On foot across Europe

Burgos, City of El Cid - Day 28

April 1st, 2008 Posted in Fiesta, Spain

Statue of El Cid

It’s a whole week since we last had a day off, and our aching bodies aren’t allowing us to forget. We head over to the Cathedral, packed in amongst a maze of streets, a Gothic giant which dwarfs that in Leon. It’s covered in delicate filigree stonework, with projecting baubles everywhere, looking like someone has finished off the great structure by going mad with an icing gun. The vast interior is so full of subdivisions that there’s no real feeling of open space, and it is surrounded by no fewer than fifteen side-chapels, some large enough to be churches in themselves. Each is different; one is painted in overpoweringly bright colours, another in a striking two toned black and white, whilst others have great domed ceilings and are filled with paintings. All have fascinating relics: most shockingly, one has a fourteenth century life-size crucifixion, the Christ figure having real human hair and nails, and the skin of a water buffalo – to us it’s gruesome sight, but one approached by believers with the greatest of reverence.
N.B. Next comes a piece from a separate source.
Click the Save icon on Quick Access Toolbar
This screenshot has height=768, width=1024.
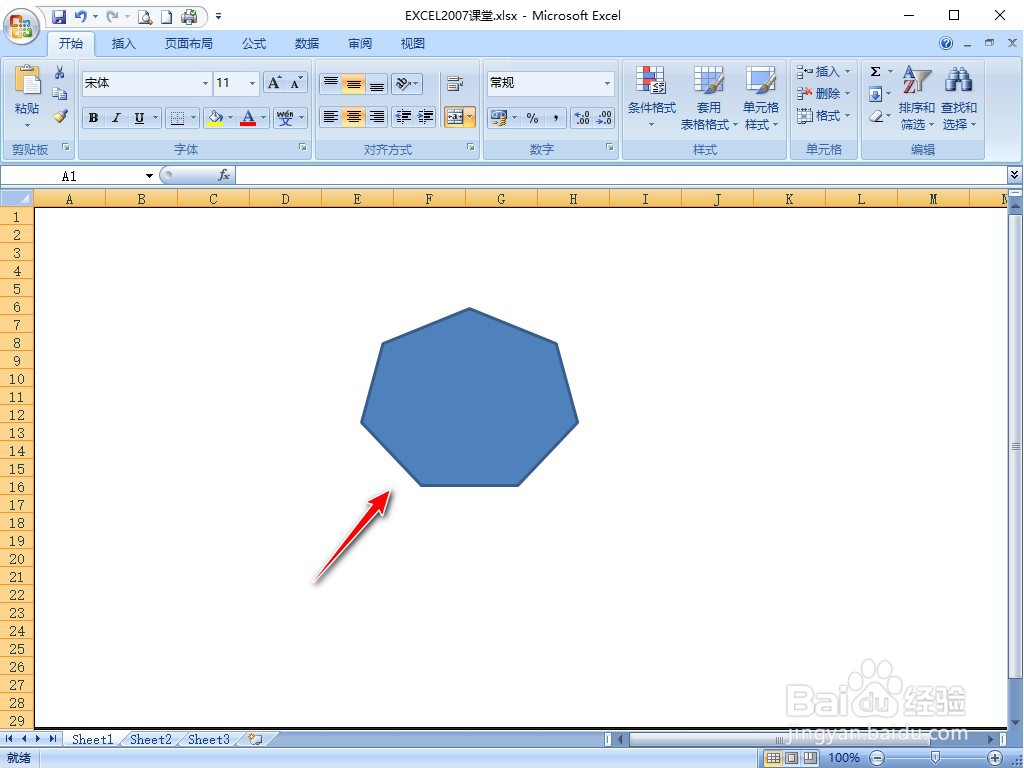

Burgos CathedralWe buy a ticket to go into restricted parts of the building, including the greatest chapel of all, that of the Condestable, where every object is considered to be an artistic masterpiece. A caretaker follows us around to let us through various locked iron-gates to other parts of the cathedral, each in turn. It feels strange to be on our own in these chapels, with the other tourists peering through the iron railings at us from the other side – an insight into life as a zoo animal. Afterwards, we climb up to the castle ruins to get the only elevated view we’ve had in the Spanish cities.

We head to a deli for picnic-lunch supplies, ordering ten slices of top quality lomo (preserved pork loin); it’s a good job they slice it thin as we didn’t notice it cost sixty euros per kilo. We’d have been stuck with tins of beans for the next few days. Relieved, we head over to the city outdoor swimming pool, surrounded by grass lawns full of bikini-clad sun-worshippers, and while away the hours catching up with news from home, having managed to find a British newspaper in town.

The Paseo, BurgosIn the evening we settle down at one of the outside tables of a bar on the main pedestrian thoroughfare. The bars are as packed as those in Astorga, but here everyone is watching the passers by as the whole town seems to have come out for a paseo or evening walk. There’s always something to see from the immaculate outfits to children zooming around on scooters or begging to be bought helium balloons shaped like dinosaurs. Later we make up for last nights’ experience with a bar meal of raciones, giving us a chance to try morcilla, Burgos’ own version of Haggis, which is made with rice instead of oatmeal. It’s absolutely delicious.